> _Assigned task_
Each record beneath this sentence is to be transcribed exactly as it reads.

Source records
::::

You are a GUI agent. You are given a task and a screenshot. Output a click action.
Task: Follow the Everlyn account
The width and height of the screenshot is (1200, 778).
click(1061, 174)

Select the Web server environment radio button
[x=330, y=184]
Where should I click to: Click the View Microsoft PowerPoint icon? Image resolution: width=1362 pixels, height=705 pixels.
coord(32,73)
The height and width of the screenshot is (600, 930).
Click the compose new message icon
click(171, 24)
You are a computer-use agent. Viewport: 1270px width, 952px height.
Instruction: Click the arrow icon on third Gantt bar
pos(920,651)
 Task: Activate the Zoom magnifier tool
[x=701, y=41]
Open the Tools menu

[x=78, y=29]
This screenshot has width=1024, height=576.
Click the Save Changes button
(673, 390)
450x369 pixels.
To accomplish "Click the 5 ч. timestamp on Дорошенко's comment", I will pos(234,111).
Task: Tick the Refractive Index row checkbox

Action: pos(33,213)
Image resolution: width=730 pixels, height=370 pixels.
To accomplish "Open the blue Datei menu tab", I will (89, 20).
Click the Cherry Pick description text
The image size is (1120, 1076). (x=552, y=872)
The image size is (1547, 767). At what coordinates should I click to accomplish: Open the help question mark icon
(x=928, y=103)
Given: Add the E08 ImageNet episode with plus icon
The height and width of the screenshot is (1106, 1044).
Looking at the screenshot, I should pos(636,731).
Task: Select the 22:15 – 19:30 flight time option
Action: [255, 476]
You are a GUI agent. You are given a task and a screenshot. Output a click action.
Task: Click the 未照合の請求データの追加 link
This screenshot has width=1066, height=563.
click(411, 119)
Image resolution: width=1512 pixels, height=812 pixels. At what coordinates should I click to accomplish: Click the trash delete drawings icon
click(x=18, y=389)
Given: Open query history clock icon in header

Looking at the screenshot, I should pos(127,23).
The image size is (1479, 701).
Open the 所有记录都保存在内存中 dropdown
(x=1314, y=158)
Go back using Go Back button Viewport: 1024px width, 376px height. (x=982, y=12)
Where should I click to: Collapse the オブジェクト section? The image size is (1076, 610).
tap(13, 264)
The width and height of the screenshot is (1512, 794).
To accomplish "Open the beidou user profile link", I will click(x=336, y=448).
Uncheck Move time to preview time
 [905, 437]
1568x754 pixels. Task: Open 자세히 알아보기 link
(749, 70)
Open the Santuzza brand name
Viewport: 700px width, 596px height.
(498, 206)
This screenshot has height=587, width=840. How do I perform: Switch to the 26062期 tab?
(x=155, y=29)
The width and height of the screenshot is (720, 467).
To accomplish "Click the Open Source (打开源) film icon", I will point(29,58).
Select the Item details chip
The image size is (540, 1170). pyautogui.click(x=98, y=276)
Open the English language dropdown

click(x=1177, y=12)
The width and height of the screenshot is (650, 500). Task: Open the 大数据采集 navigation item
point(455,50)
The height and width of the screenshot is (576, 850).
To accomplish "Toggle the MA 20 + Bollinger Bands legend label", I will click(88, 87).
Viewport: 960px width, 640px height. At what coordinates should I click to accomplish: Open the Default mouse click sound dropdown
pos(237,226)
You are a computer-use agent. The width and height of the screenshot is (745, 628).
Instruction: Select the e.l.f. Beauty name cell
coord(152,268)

::::

> _Completed task_
You are a GUI agent. You are given a task and a screenshot. Output a click action.
Task: Follow the Everlyn account
The width and height of the screenshot is (1200, 778).
click(1061, 174)

Select the Web server environment radio button
[x=330, y=184]
Where should I click to: Click the View Microsoft PowerPoint icon? Image resolution: width=1362 pixels, height=705 pixels.
coord(32,73)
The height and width of the screenshot is (600, 930).
Click the compose new message icon
click(171, 24)
You are a computer-use agent. Viewport: 1270px width, 952px height.
Instruction: Click the arrow icon on third Gantt bar
pos(920,651)
 Task: Activate the Zoom magnifier tool
[x=701, y=41]
Open the Tools menu

[x=78, y=29]
This screenshot has width=1024, height=576.
Click the Save Changes button
(673, 390)
450x369 pixels.
To accomplish "Click the 5 ч. timestamp on Дорошенко's comment", I will pos(234,111).
Task: Tick the Refractive Index row checkbox

Action: pos(33,213)
Image resolution: width=730 pixels, height=370 pixels.
To accomplish "Open the blue Datei menu tab", I will (89, 20).
Click the Cherry Pick description text
The image size is (1120, 1076). (x=552, y=872)
The image size is (1547, 767). At what coordinates should I click to accomplish: Open the help question mark icon
(x=928, y=103)
Given: Add the E08 ImageNet episode with plus icon
The height and width of the screenshot is (1106, 1044).
Looking at the screenshot, I should pos(636,731).
Task: Select the 22:15 – 19:30 flight time option
Action: [255, 476]
You are a GUI agent. You are given a task and a screenshot. Output a click action.
Task: Click the 未照合の請求データの追加 link
This screenshot has width=1066, height=563.
click(411, 119)
Image resolution: width=1512 pixels, height=812 pixels. At what coordinates should I click to accomplish: Click the trash delete drawings icon
click(x=18, y=389)
Given: Open query history clock icon in header

Looking at the screenshot, I should pos(127,23).
The image size is (1479, 701).
Open the 所有记录都保存在内存中 dropdown
(x=1314, y=158)
Go back using Go Back button Viewport: 1024px width, 376px height. (x=982, y=12)
Where should I click to: Collapse the オブジェクト section? The image size is (1076, 610).
tap(13, 264)
The width and height of the screenshot is (1512, 794).
To accomplish "Open the beidou user profile link", I will click(x=336, y=448).
Uncheck Move time to preview time
 [905, 437]
1568x754 pixels. Task: Open 자세히 알아보기 link
(749, 70)
Open the Santuzza brand name
Viewport: 700px width, 596px height.
(498, 206)
This screenshot has height=587, width=840. How do I perform: Switch to the 26062期 tab?
(x=155, y=29)
The width and height of the screenshot is (720, 467).
To accomplish "Click the Open Source (打开源) film icon", I will point(29,58).
Select the Item details chip
The image size is (540, 1170). pyautogui.click(x=98, y=276)
Open the English language dropdown

click(x=1177, y=12)
The width and height of the screenshot is (650, 500). Task: Open the 大数据采集 navigation item
point(455,50)
The height and width of the screenshot is (576, 850).
To accomplish "Toggle the MA 20 + Bollinger Bands legend label", I will click(88, 87).
Viewport: 960px width, 640px height. At what coordinates should I click to accomplish: Open the Default mouse click sound dropdown
pos(237,226)
You are a computer-use agent. The width and height of the screenshot is (745, 628).
Instruction: Select the e.l.f. Beauty name cell
coord(152,268)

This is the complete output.